It was particularly inconvenient to move Sidney just then. Carlotta
Harrison was off duty, ill. She had been ailing for a month, and now she
was down with a temperature. As the Head went toward Sidney's ward, her
busy mind was playing her nurses in their wards like pieces on a
checkerboard.
Sidney went into the operating-room that afternoon. For her blue uniform,
kerchief, and cap she exchanged the hideous operating-room garb: long,
straight white gown with short sleeves and mob-cap, gray-white from many
sterilizations.

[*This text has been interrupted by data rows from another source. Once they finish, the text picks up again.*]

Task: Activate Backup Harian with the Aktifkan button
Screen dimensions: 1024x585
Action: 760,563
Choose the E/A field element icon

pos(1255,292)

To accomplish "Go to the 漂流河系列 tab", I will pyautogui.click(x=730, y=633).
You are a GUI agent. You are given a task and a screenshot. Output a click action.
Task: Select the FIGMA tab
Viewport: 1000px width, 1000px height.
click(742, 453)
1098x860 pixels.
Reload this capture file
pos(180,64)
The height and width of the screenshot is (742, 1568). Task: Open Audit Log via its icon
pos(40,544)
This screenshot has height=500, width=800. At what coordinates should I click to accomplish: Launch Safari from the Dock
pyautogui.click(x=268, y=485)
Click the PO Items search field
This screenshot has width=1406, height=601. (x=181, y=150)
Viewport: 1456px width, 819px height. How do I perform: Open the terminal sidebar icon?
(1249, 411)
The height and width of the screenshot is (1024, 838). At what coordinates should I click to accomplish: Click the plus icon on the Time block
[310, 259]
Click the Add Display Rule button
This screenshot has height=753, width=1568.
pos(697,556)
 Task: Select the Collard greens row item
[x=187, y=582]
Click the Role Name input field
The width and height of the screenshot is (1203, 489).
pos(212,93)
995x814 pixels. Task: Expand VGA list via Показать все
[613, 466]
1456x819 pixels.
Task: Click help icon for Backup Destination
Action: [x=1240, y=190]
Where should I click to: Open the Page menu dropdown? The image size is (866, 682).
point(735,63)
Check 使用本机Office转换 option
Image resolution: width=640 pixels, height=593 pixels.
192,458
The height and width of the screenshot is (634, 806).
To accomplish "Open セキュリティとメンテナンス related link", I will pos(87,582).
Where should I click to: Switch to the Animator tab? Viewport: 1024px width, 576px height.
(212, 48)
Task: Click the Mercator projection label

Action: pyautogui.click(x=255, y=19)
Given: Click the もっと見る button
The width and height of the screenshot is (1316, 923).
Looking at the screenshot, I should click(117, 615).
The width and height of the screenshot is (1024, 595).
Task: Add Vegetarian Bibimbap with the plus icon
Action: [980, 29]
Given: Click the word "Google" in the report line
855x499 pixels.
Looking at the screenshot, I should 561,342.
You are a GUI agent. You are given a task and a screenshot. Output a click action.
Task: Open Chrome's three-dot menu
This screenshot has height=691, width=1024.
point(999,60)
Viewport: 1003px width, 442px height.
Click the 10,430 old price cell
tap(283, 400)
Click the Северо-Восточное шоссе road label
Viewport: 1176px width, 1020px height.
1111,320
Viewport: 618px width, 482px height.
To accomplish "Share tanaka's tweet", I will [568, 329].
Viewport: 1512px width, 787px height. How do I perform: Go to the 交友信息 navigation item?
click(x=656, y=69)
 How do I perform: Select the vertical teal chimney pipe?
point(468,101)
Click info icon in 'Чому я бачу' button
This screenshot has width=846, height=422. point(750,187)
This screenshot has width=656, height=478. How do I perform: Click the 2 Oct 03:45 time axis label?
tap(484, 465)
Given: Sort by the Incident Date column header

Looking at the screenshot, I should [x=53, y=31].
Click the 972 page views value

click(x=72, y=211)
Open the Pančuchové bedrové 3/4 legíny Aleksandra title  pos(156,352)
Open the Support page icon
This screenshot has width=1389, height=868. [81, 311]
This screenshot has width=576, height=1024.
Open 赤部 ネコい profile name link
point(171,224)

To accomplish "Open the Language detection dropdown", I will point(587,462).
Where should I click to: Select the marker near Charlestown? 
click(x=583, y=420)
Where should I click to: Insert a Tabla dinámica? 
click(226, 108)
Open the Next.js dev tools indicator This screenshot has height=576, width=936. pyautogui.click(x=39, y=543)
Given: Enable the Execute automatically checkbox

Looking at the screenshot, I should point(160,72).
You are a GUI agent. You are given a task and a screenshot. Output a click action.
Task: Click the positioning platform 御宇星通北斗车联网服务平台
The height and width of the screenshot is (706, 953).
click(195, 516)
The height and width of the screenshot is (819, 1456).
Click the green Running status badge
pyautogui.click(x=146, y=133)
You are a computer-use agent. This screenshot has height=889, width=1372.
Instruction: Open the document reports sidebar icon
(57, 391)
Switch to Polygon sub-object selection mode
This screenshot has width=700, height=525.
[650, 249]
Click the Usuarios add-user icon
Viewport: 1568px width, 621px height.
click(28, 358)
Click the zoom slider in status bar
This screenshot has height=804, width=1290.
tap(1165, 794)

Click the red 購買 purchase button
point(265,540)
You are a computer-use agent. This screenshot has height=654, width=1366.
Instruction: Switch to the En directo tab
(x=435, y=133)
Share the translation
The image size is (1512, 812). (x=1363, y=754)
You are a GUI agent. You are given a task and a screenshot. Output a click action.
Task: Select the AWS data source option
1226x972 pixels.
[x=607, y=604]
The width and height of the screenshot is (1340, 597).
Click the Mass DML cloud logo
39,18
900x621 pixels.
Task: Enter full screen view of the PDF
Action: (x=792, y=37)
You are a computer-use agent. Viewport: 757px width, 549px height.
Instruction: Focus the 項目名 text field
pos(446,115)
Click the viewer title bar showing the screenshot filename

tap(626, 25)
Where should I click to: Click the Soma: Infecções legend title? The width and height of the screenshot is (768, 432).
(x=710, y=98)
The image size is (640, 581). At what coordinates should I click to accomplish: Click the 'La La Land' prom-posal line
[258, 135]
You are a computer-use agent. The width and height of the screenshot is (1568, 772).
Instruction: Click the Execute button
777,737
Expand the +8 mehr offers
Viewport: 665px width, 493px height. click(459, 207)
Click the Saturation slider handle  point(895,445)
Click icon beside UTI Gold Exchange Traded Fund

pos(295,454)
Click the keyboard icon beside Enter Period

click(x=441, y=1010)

But the ugly costume seemed to emphasize her beauty, as
the habit of a nun often brings out the placid saintliness of her face.
The relationship between Sidney and Max had reached that point that occurs
in all relationships between men and women: when things must either go
forward or go back, but cannot remain as they are. The condition had
existed for the last three months. It exasperated the man.
As a matter of fact, Wilson could not go ahead. The situation with
Carlotta had become tense, irritating. He felt that she stood ready to
block any move he made. He would not go back, and he dared not go forward.
If Sidney was puzzled, she kept it bravely to herself. In her little room
at night, with the door carefully locked, she tried to think things out.
There were a few treasures that she looked over regularly: a dried flower
from the Christmas roses; a label that he had pasted playfully on the back
of her hand one day after the rush of surgical dressings was over and which
said "Rx, Take once and forever."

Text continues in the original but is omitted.